En cas de mention d’une CCN sur le bulletin de paie et de litige quant à son application, le juge doit donc rechercher si l’employeur a volontairement décidé d’appliquer une convention collective à laquelle il n’était pas de droit rattaché. 

Or en l’espèce, l’employeur démontre d’une part qu’il n’a pas appliqué les dispositions conventionnelles relatives à la rémunération, puisque le salarié est rémunéré sur la base d’un pourcentage sur le chiffre d’affaires, et non en fonction du statut et de la grille conventionnelle revendiqués. Ce qu’il fonde d’ailleurs en fournissant des fiches mensuelles d’appointement. 
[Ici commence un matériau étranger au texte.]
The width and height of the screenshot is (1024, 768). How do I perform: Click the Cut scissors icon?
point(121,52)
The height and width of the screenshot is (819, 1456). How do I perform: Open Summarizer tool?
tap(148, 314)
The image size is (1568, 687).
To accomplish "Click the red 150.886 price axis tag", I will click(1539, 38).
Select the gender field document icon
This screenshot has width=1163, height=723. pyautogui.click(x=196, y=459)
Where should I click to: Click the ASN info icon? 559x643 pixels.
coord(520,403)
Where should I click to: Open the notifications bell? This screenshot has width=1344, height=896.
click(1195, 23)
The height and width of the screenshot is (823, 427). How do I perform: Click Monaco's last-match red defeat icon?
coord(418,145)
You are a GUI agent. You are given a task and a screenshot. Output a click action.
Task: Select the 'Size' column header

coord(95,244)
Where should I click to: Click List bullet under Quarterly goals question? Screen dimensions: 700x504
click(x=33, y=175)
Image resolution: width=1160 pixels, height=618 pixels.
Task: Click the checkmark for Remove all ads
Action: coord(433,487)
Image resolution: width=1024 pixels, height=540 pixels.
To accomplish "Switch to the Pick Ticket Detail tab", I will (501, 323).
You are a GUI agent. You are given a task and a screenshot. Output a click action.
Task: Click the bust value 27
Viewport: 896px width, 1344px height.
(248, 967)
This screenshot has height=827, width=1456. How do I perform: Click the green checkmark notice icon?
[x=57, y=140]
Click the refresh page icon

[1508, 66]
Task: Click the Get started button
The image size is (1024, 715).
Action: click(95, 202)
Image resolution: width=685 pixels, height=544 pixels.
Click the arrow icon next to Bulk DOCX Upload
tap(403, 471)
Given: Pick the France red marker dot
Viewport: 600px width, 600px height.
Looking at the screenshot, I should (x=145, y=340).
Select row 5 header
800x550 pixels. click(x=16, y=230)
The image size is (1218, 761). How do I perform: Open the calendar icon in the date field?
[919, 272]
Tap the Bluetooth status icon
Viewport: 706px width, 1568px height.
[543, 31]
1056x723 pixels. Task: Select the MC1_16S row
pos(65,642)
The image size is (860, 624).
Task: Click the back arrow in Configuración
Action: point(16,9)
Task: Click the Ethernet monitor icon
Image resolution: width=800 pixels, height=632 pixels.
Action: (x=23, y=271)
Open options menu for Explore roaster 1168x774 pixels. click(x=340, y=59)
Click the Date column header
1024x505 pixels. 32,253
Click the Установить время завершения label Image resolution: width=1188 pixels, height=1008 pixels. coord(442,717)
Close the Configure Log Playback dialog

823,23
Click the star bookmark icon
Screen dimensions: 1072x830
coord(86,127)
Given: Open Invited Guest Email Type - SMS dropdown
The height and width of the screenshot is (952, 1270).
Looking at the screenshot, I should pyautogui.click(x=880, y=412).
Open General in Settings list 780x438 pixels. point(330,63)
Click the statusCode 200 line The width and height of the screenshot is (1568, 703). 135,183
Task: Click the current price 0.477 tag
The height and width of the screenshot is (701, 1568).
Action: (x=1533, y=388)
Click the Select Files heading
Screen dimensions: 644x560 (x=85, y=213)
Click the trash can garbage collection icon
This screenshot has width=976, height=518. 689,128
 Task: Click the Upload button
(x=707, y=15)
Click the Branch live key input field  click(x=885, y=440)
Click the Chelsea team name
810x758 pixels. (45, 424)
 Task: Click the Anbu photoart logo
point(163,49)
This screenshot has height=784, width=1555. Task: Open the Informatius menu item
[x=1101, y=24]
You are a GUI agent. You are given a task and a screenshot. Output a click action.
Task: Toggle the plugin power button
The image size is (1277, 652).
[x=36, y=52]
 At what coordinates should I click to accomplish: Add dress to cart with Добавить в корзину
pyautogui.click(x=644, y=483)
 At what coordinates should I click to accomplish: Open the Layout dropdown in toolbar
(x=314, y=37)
Qui plus est, il avance que, pour lui, le fait d’appliquer le régime de protection sociale complémentaire de la mutualité aux chirurgiens-dentistes ne procédait pas de sa volonté d’appliquer cette convention, mais découlait de la possibilité de bénéficier de l’exonération de charges sociales sur sa contribution. 

Pour résumer, il n’a jamais prétendu appliquer volontairement cette CCN, dont la mention sur le bulletin de paie résultait d’une erreur de sa part ! 

La Cour de cassation approuve : après avoir rappelé que la mention d’une convention collective sur le bulletin de paie vaut présomption de son application à l’égard du salarié concerné, l’employeur est admis à en apporter la preuve contraire. Elle approuve ensuite les juges du fond d’avoir estimé que la convention collective mentionnée sur la fiche de paie « ne lui était pas applicable et qu’elle n’avait jamais été appliquée volontairement par l’employeur ». « Le salarié ne pouvait (donc) pas prétendre à son bénéfice ». 

Cette solution ne surprend pas vraiment, puisque qu’elle est conforme à l’évolution jurisprudentielle. Elle aurait certainement été tout autre si l’employeur avait appliqué durant plusieurs années une convention collective qui n’était pas la bonne. 

(1) Art R.3243-1,3° C.trav.(2) Cass.soc. 19.05.10, n°09-40265.(3) Cass.soc. 17.05.16, n°14-21872.(4) Cass.soc. 13.03.13, n°12-12824 : “la volonté claire et non équivoque de l’employeur d’appliquer une convention collective peut résulter des mentions sur le bulletin de paie et du calcul des primes d’ancienneté conformément aux modalités prévues par cette convention“.